Haven't you got that precisely wrong?
@Azlan Haider not discussing here. You are a damn advocate(no offense, told you I respect you for your posts and will learn from them). In seniors cafe after 30 Sep I asked you time.
But I hope you recall I had told you this line would be taken? Lucky guess, eh?
Inevitable.
Pakistan's administrators have never displayed any sense of when to stop. They have a tin ear for the nuances, and continue to bluster and to strike postures long after the relevance of such play-acting is exhausted. And then they are caught completely by surprise when their actions and dramatics provoke a reaction from even a long-suffering neighbour.
Irrespective of what the oppressors say (or do), No oppression lasts for ever ...
Your phrasing. Your outlook. Your freedom of speech.
As Am Inhabitant Of Balochistan I Assure You Sir That We Are Not Oppressed.Thank You For Your Concern Please Shift Them Towards Oppressed People In Your Country
So One Sikh Showboy Thats Your Answer??
Do you really want an answer to that question?
Let me assure you: empty bragging like this will invite swift and merciless retribution.
Mind your language.
Pakistanis and Indians have a lot much in their hearts...Bus koi sunne wala hona chayie....
By the way, I don't know why I feel little shy from you.

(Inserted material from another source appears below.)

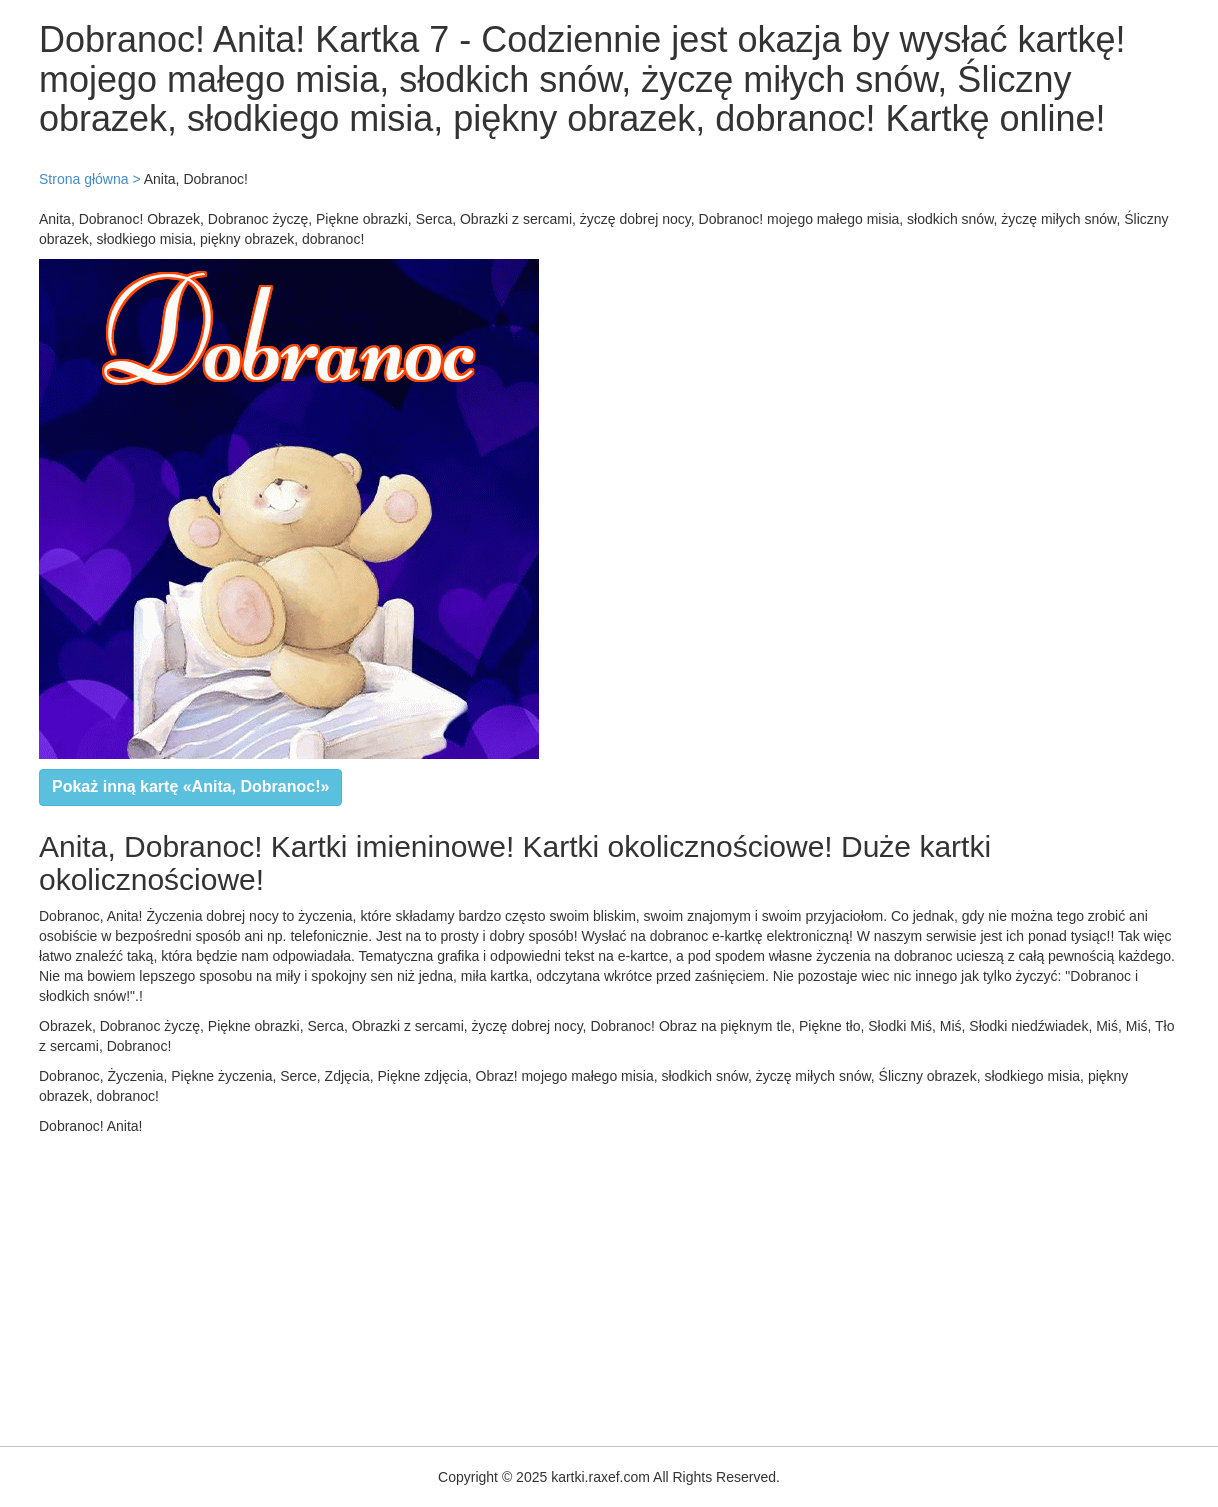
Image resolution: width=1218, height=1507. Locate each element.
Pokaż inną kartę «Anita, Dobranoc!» (190, 786)
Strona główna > (90, 179)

May be because it is second time you tried to "pull me" as u say. hehe...I, now, when writing my posts on forum, get cautious/afraid from you and @Joe Shearer instead of moderators....hahahahaha....
Whenever I m in trolling mood, you pull me off. Destroying all funny mode...
Huh?
What the hell was that about?
You are one of my favourites from the new crowd. It's another thing that the others are mostly unspeakable louts. What did I do this time?
I am "SURE" The great Prime minister of india will bring some chai stalls when he comes to azad Kashmir
Why not? He is not ashamed of his background and upbringing. Only a cheap and badly brought up person fails to respect those of humble origin who have achieved eminence. I suppose you are feudal royalty, and have someone to pick up your clothes where you drop them, and take off your boots after your morning chukka, and hand you your clothes after your bath. If you are not, you should have respect for someone who has done something with his life. If at his age, you can be the prime minister of your (adoptive) countries, you should thank your God, on your knees, fasting.